## Provided passage

CEO in red light camera scandal pleads guilty to bribery scheme

Aug. 20--The former CEO of Chicago's fired red light camera vendor pleaded guilty Thursday to helping orchestrate a decadelong $2 million bribery scheme to win and grow the largest automated traffic enforcement program in the nation.

"Guilty, your honor," Karen Finley, 55, answered in a firm voice when she was asked how she pleaded to one count of bribery conspiracy.

The charge carries a maximum of five years in prison, but Finley also faces sentencing in a separate bribery scheme in Ohio in which her former company, Redflex Traffic Systems Inc., made campaign contributions to elected public officials in Columbus and Cincinnati in return for keeping red light camera contracts, court records show.

U.S. District Judge Virginia Kendall said whatever sentence she imposes would run concurrent to the term handed down in the Ohio case.

Finley's sentencing was postponed until after the January trial of co-defendant John Bills, a former city transportation manager.

Finley, of Cave Creek, Ariz., was charged in a sweeping indictment last year with conspiring to funnel cash, lavish vacation trips and an Arizona condominium to Bills. The charges accused Finley of hiring Bills' longtime friend, Martin O'Malley, as a consultant in Chicago to act as a conduit for the bribes.

The Tribune first disclosed the questionable relationship between Bills and Redflex in fall 2012 after obtaining a 2-year-old internal whistleblower memo written by an ousted Redflex vice president. The scandal prompted Mayor Rahm Emanuel to fire the company and overhaul the city's red light camera program, which has raked in more than $500 million in traffic fines and remains the largest in the nation.

Finley, who has been free on bond since the indictment was handed down in August 2014, left the Dirksen U.S. Courthouse without comment. Her attorney, Michael Monico, also declined to comment.

Her guilty plea marked the second conviction in a scandal that by size alone ranks among the largest in Chicago's notorious history of corruption. O'Malley, 73, of suburban Worth, pleaded guilty in December to a single count of conspiracy to bribe a public official and is cooperating with the ongoing federal investigation.

## Stored records

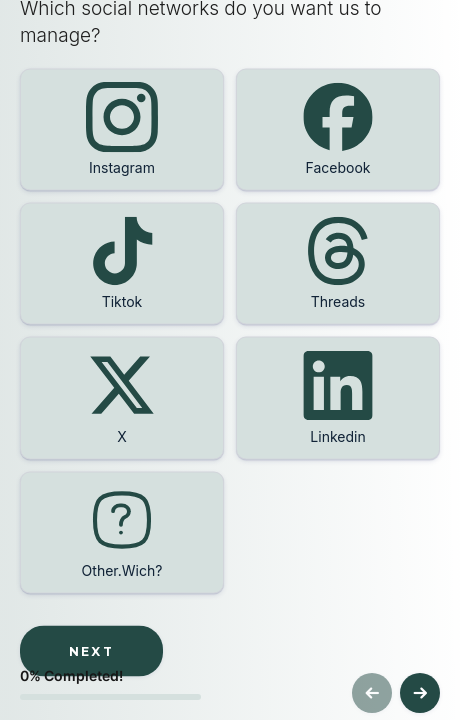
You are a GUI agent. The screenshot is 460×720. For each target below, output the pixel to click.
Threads (338, 301)
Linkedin (337, 435)
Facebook (338, 167)
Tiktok (122, 301)
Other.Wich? (122, 569)
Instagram (122, 167)
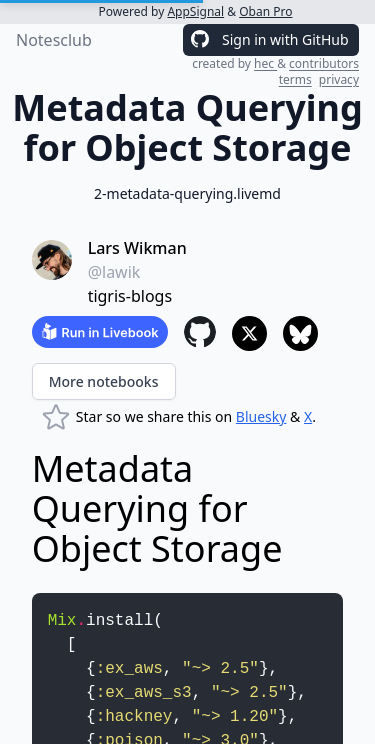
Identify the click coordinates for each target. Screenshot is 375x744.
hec (265, 63)
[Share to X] (249, 333)
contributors (324, 63)
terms (295, 79)
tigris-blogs (130, 296)
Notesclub (54, 40)
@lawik (114, 272)
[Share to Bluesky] (300, 333)
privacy (339, 79)
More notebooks (104, 381)
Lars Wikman (137, 248)
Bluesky (261, 416)
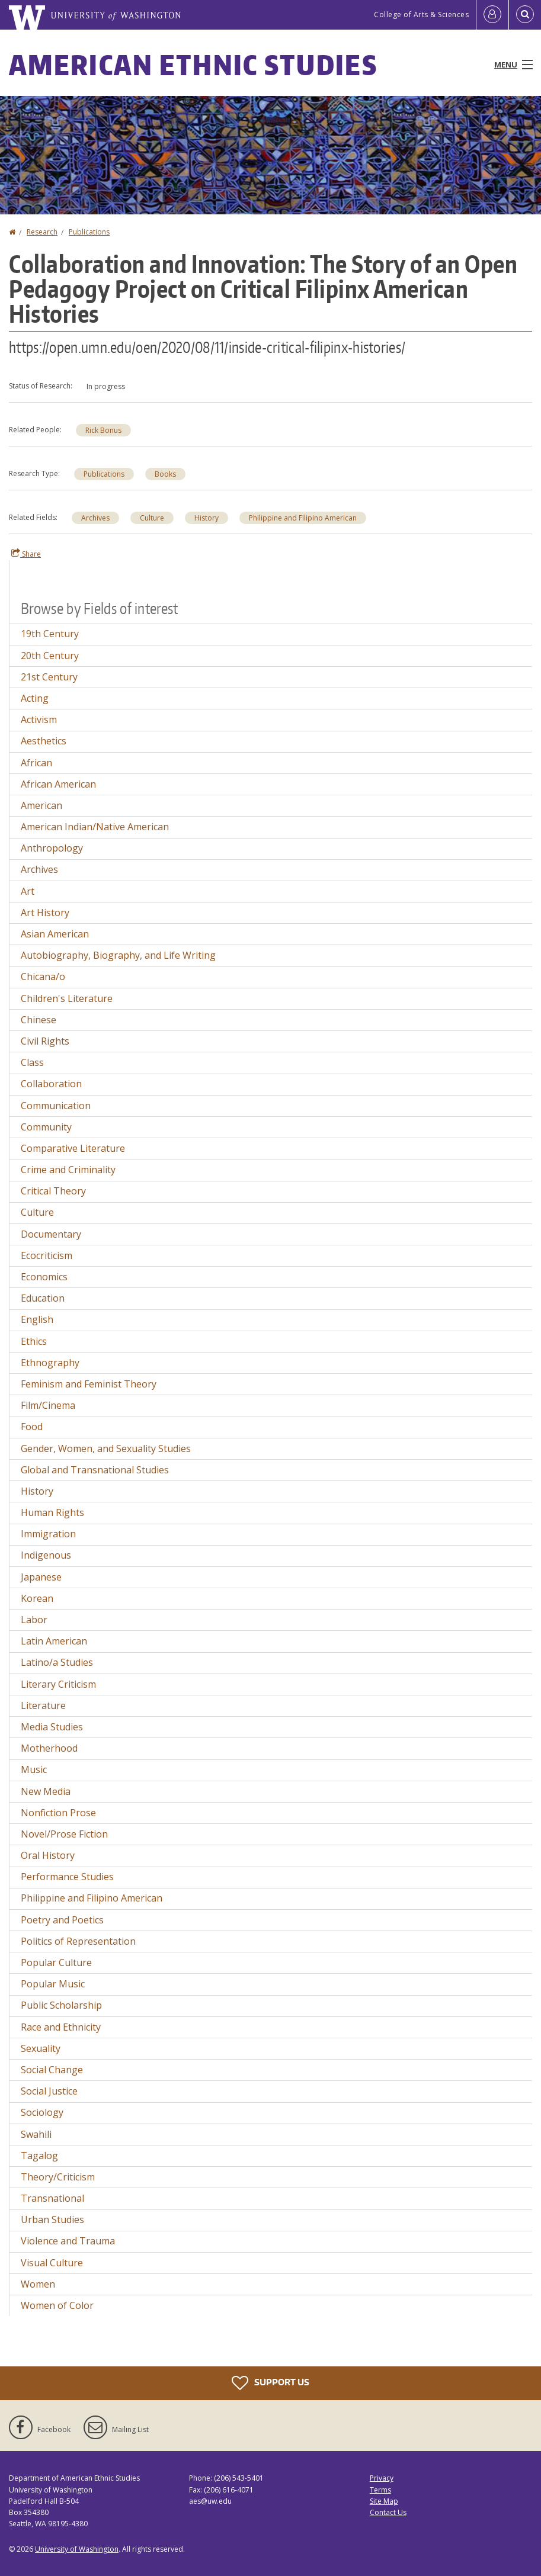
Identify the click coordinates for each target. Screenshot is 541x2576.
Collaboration (51, 1083)
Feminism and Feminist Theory (88, 1383)
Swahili (36, 2134)
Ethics (34, 1341)
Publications (89, 232)
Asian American (55, 933)
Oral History (48, 1855)
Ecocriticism (46, 1255)
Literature (43, 1705)
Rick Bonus (103, 430)
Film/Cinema (48, 1405)
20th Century (50, 655)
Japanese (41, 1576)
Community (46, 1126)
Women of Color (57, 2305)
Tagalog (39, 2155)
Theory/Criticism (58, 2176)
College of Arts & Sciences (421, 14)
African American (58, 784)
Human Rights (52, 1512)
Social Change (52, 2069)
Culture (152, 518)
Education (43, 1298)
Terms (380, 2490)
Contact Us (388, 2512)
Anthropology (52, 848)
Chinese (38, 1019)
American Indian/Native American (95, 826)
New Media (46, 1791)
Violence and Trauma (68, 2240)
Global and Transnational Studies (95, 1469)
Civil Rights (45, 1041)
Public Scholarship (61, 2005)
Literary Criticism (58, 1684)
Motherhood (49, 1748)
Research (42, 232)
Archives (95, 518)
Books (165, 474)
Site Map (384, 2501)
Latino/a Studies (57, 1662)
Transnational (52, 2198)
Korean (37, 1598)
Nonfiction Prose (58, 1812)
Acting (35, 698)
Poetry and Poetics (62, 1919)
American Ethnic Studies (193, 64)
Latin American (54, 1640)
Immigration (48, 1533)
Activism (39, 719)
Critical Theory (53, 1190)
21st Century (49, 676)
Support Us (270, 2383)
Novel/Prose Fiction (64, 1834)
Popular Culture (56, 1962)
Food (32, 1426)
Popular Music (53, 1983)
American (41, 805)
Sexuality (40, 2048)
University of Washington (77, 2549)
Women (38, 2284)
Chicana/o (43, 976)
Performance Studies (67, 1876)
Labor (34, 1619)
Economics (44, 1276)
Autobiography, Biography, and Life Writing (118, 955)
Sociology (42, 2112)
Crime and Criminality (68, 1169)
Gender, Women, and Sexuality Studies (106, 1448)
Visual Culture (52, 2262)
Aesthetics (43, 740)
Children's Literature (67, 998)
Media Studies (52, 1726)
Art (27, 891)
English (37, 1319)
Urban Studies (52, 2219)
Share (26, 553)
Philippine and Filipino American (303, 518)
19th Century (50, 633)
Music (34, 1769)
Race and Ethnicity (61, 2027)
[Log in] (492, 15)
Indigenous (46, 1555)
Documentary (51, 1234)
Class (32, 1062)
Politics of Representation (78, 1941)
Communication (56, 1105)
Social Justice (49, 2091)
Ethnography (50, 1362)
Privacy (381, 2478)
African (36, 762)
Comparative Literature (73, 1148)
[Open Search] (525, 15)
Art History (45, 912)
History (206, 518)
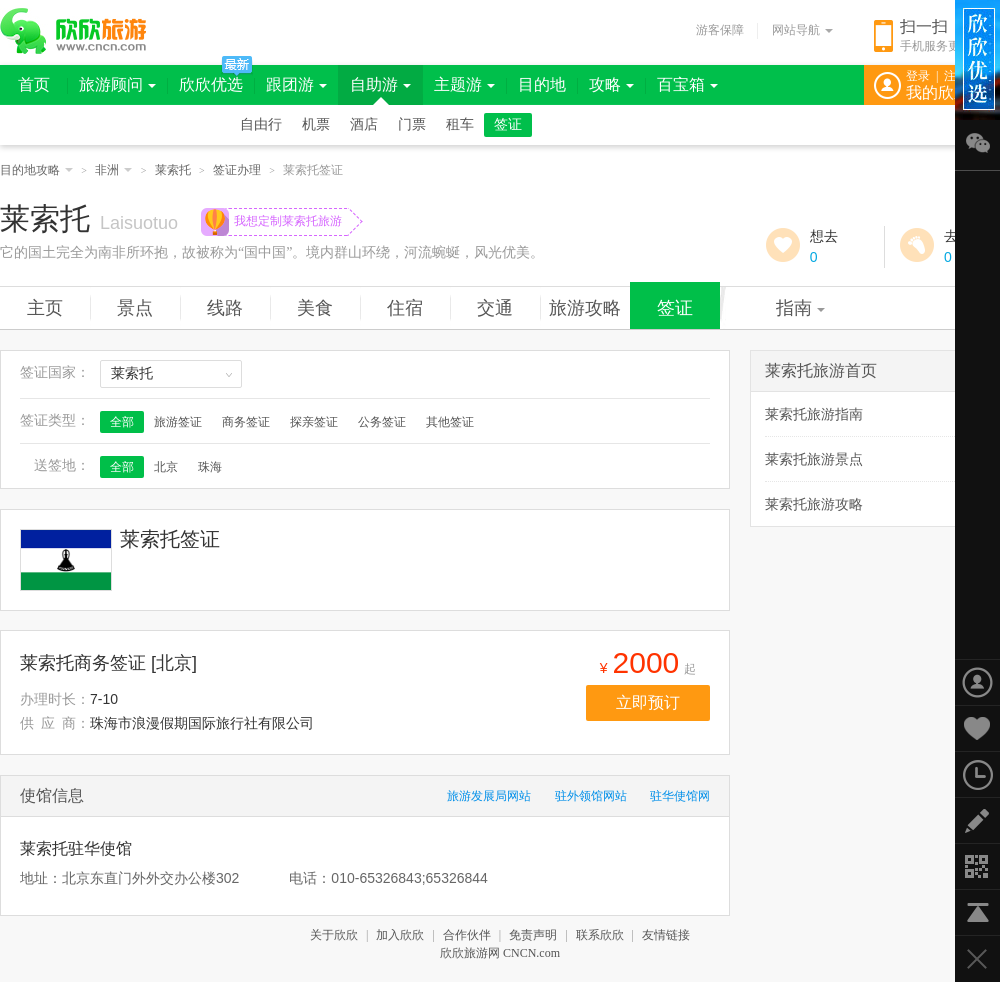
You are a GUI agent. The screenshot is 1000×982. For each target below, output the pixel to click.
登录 (918, 76)
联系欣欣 (600, 935)
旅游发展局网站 (489, 796)
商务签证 (246, 422)
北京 (166, 467)
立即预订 (648, 702)
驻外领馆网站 (591, 796)
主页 (45, 308)
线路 (225, 308)
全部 (122, 422)
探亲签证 (314, 422)
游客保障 (720, 30)
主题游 (464, 84)
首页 (34, 84)
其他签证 (450, 422)
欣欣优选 (211, 84)
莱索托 (173, 170)
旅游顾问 (117, 84)
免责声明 (533, 935)
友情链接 (666, 935)
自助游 (380, 84)
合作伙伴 (467, 935)
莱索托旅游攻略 (814, 504)
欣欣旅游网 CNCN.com (500, 953)
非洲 (113, 170)
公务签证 (382, 422)
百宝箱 (687, 84)
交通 (495, 308)
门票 (412, 124)
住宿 (405, 308)
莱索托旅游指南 (814, 414)
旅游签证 (178, 422)
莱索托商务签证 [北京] (108, 663)
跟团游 (296, 84)
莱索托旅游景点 (814, 459)
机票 (316, 124)
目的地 (542, 84)
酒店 (364, 124)
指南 (800, 308)
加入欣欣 (400, 935)
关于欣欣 (334, 935)
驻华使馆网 (680, 796)
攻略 (611, 84)
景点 (135, 308)
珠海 (210, 467)
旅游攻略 (585, 308)
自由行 (261, 124)
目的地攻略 (36, 170)
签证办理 (237, 170)
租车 (460, 124)
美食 (315, 308)
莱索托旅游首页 (821, 370)
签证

## Your tasks
A. According to the red light camera article, why was Martin O'Malley hired as a consultant in Chicago? Answer in one to three sentences.
B. Reproduce the portion of the red light camera article that begins at the words "The Tribune first" and stops after "declined to comment.".
The lines have no connection to the red light camera article.

## The answers
A. The charges accused Karen Finley of hiring O'Malley, a longtime friend of John Bills, to act as a conduit for the bribes to Bills.

B.
The Tribune first disclosed the questionable relationship between Bills and Redflex in fall 2012 after obtaining a 2-year-old internal whistleblower memo written by an ousted Redflex vice president. The scandal prompted Mayor Rahm Emanuel to fire the company and overhaul the city's red light camera program, which has raked in more than $500 million in traffic fines and remains the largest in the nation.

Finley, who has been free on bond since the indictment was handed down in August 2014, left the Dirksen U.S. Courthouse without comment. Her attorney, Michael Monico, also declined to comment.